抽出テキスト:
概要
令和3年5月24日に、新型コロナウイルスのワクチン接種を加速する目的で、救急救命士や臨床検査技師をワクチンの打ち手として活用し、「数万人の打ち手を確保したい」と表明した。
これを受けて、厚生労働省は救急救命士等を打ち手として活用するかどうかを議論する有識者検討会を設置する方針であるとのこと。
この打ち手としての活用については、新たな法整備をするのではなく、運用で対応する考えであるとのこと。救急救命士の有資格者は約6万4千人おり、大幅な打ち手確保につながると考えているようである。
現時点においては、医師と看護師が接種をおこなっており、有資格者であるが看護師業に就いていない潜在看護師の活用を進めるほか、研修医や歯科医師についても条件付きで接種可能としている。
救急救命士の活用と人数
現在登録されている救急救命士の数は約6万4千人おり、そのうち約4万人が消防職員として勤務している。消防署で勤務している4万人の多くは24時間勤務で救急車に乗車し救急業務に従事している。勤務体系を崩して打ち手として活用するとなれば、少なからず救急業務に穴を開ける必要がある。
ただでさえ、救急搬送困難事案がコロナウイルスの影響で負担になっている状況において、慎重な調整・判断が求められる。
4万人の消防職員で勤務する救急救命士がいるとすれば、、2万4千人は救急救命士として消防署等で勤務していないということ。
では、この2万4千人はどこで勤務しているのか。
統計上のデータは公表されていないため、正確な状況はつかめないが、救急救命士として消防署で勤務をしてみたが、理想と現実の差に落胆し、医学部や看護学部に通い、医師や看護師免許を取り、現在は病院で正式に医療従者として働いているケースも少なくないだろう。特に看護師に転職した人は多いと感じている。
人の命を救いたいという思いで救急救命士の資格をとり消防署で救急隊として勤務をしてみたものの、大半は軽症患者や精神疾患の頻回利用者の相手ばかりで、このままでは何のために救命士になったのか分からない。救急救命士に与えられた権限も中途半端。人の役に立てるのはこの場所じゃないと感じて辞めていく人も少なくないことでしょう。

記録データ:
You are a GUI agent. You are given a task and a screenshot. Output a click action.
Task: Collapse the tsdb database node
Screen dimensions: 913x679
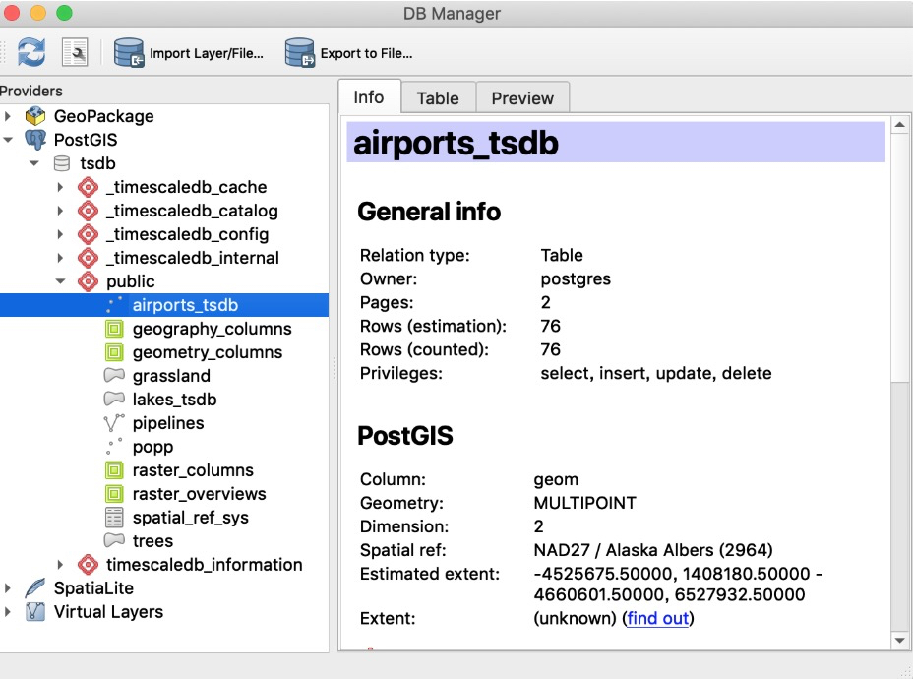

課題:
抽出テキストの「ただでさえ、救急搬送困難事案がコロナウイルスの影響で負担になっている状況において、慎重な調整・判断が求められる。」という一文を英語に訳してください。

解答:
In a situation where cases of difficult emergency transport are already a burden due to the effects of the coronavirus, careful coordination and judgment are required.